On not seeing a world where AEW doesn’t stay on the air: “I don’t either. And Conrad and I were talking about this. Conrad asked me, oh, a week ago, maybe two weeks ago, ‘Do you think you think AEW will be around in five years?’ I said, ‘Absolutely.’ It may not be around in the form that we see, form being the distribution platforms. There may be another way or a different way that you’ll be watching it. It may not be on cable television; it may be. We’ll find out probably in May. Another month or so, we’ll know, two months. But I don’t think it’s ever gonna go away, because Tony has too much money. Tony can play in the sandbox he’s created for as long as he chooses to. Because there’s no pressure on him, there’s no fiscal, financial pressure on it. He doesn’t have to perform other than trying to stay on TV.”

In a recent episode of his podcast “Strictly Business,” Eric Bischoff addressed a Twitter exchange with AEW President Tony Khan. Khan had referred to Bischoff’s podcast, “83 Weeks,” as a fraud that was coming to an end. Bischoff shared his thoughts on the matter and discussed the future of AEW.

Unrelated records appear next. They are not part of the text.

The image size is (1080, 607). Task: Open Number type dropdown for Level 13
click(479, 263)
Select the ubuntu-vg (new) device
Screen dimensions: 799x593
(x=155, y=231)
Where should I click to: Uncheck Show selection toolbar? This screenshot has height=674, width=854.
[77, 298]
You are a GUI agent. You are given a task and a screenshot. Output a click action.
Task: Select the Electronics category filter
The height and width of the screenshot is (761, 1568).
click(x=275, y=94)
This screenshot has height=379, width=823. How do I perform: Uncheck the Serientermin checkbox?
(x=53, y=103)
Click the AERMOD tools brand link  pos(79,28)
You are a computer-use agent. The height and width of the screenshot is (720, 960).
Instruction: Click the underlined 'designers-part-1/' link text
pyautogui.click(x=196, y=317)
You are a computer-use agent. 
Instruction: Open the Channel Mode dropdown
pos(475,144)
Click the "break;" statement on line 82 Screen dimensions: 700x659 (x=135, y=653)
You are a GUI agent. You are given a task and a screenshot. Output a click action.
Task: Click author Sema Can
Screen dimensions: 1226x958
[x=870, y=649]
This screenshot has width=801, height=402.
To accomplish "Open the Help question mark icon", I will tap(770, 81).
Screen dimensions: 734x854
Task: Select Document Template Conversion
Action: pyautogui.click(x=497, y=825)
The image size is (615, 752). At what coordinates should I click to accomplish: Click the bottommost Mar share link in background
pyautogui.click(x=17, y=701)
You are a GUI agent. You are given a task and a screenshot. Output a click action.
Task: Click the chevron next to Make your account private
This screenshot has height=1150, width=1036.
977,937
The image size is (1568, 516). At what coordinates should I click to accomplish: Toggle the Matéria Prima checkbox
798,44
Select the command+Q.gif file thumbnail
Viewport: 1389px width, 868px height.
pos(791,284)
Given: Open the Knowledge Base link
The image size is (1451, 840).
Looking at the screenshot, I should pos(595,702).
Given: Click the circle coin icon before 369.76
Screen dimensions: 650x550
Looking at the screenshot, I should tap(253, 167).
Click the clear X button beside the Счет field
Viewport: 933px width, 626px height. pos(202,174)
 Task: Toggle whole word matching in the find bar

Bischoff began by acknowledging Khan’s comment, stating that he was the podcast and that he and Khan were both part of it. He brushed off the accusation of fraud and expressed his belief that AEW would likely continue to exist. However, he did mention that there were some issues within the company that needed to be addressed.

When asked about the possibility of AEW changing the structure of talent contracts with a new media rights deal, Bischoff expressed doubt. He pointed out that Tony Khan, as the owner of AEW, was not accountable to anyone and had the financial freedom to make decisions without external pressure. Bischoff suggested that if Khan were an employee of someone investing in wrestling, he would have been out of a job by now. However, with his personal wealth, Khan could continue to pursue his vision for AEW.

Bischoff also speculated that AEW might explore alternative distribution platforms in the future. He mentioned that while the current form of AEW may change, he didn’t see the company disappearing entirely. He emphasized that Tony Khan had significant financial resources and could sustain AEW for as long as he desired.

In conclusion, Eric Bischoff’s comments on his podcast shed light on his Twitter exchange with Tony Khan and offered insights into the future of AEW. While there may be some challenges ahead, Bischoff believes that AEW will continue to thrive due to Tony Khan’s financial backing and passion for the industry.